Bupati Pringsewu Riyanto Pamungkas: Dongkrak PAD Bukan dengan Naikkan Pajak, Tapi Optimalkan Aset!
Bupati Pringsewu Riyanto Pamungkas: Dongkrak PAD Bukan dengan Naikkan Pajak, Tapi Optimalkan Aset!. -Foto.Pemkab Pringsewu-
RADARLAMPUNG.CO.ID- Pemerintah Kabupaten Pringsewu melakukan terobosan besar untuk mendongkrak Pendapatan Asli Daerah (PAD).
Langkah yang diambil adalah melalui optimalisasi pemanfaatan aset daerah, yang diklaim sebagai inovasi pertama di Provinsi Lampung.
Bupati Pringsewu Riyanto Pamungkas menegaskan bahwa kebijakan ini murni diambil untuk meningkatkan PAD dengan cara menggali potensi internal, bukan dengan membebani masyarakat melalui kenaikan pajak.
"Langkah yang kami tempuh bukan meningkatkan pajak, melainkan memanfaatkan sesuatu yang kemarin belum optimal atau melakukan intensifikasi dengan mendata ulang beberapa aset yang belum terdata," tegas Riyanto.
BACA JUGA:Polisi Ciduk Pencuri dan Penadah Motor Curian di Pringsewu Lewat Jejak Digital
Ia berharap, tren pendapatan daerah dapat terus meningkat dari tahun ke tahun secara berkelanjutan demi mendukung percepatan pembangunan di Bumi Jejama Secancanan.
Meski membuka ruang bagi masyarakat untuk memanfaatkan aset daerah, Bupati Riyanto memberikan catatan tegas terkait pemeliharaan dan kedisiplinan. Masyarakat yang menyewa diwajibkan menjaga kebersihan dan kepatuhan terhadap aturan yang berlaku.

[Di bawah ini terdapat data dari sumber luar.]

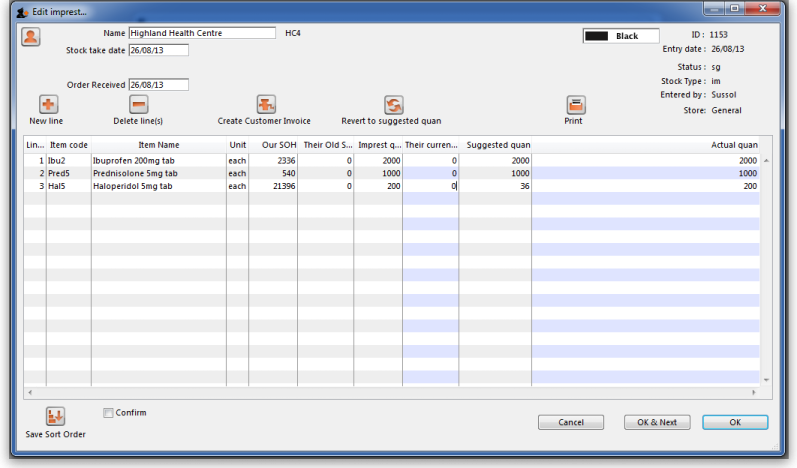Click the Name input field
Viewport: 797px width, 468px height.
(x=201, y=33)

"Jika ada penyewa yang tidak kooperatif dan tidak sesuai aturan, maka akan dialihkan kepada pihak lain. Yang tak kalah penting, harus ada perjanjian bersedia dipindah tanpa ada konsekuensi apa pun (jika sewaktu-waktu aset dibutuhkan negara)," imbuhnya.
Di sisi lain, program ini diharapkan menjadi stimulus bagi perekonomian lokal. Dengan legalitas pemanfaatan aset yang jelas, masyarakat memiliki ruang usaha yang resmi dan layak.
"Kami berharap dengan pemanfaatan aset ini bisa menumbuhkan perekonomian bagi masyarakat yang menyewa. Jadi, selain meningkatkan PAD, kesejahteraan masyarakat juga ikut terangkat," pungkasnya.
Kepala Badan Pengelolaan Keuangan dan Aset Daerah (BPKAD) Kabupaten Pringsewu, Olpin Putra, menambahkan, bahwa program ini bertujuan agar aset-aset milik pemkab tidak hanya terbengkalai, tetapi memberikan nilai tambah.
"Optimalisasi pemanfaatan aset daerah ini merupakan yang pertama di Provinsi Lampung. Manfaatnya selain aset terdata dengan baik, bersih, dan terawat, juga menghasilkan PAD yang menjadi sumbangsih bagi pembangunan Pringsewu," ujar Olpin Putra saat launching kegiatan di Jalan Pelita I Pringombo, Kelurahan Pringsewu Timur.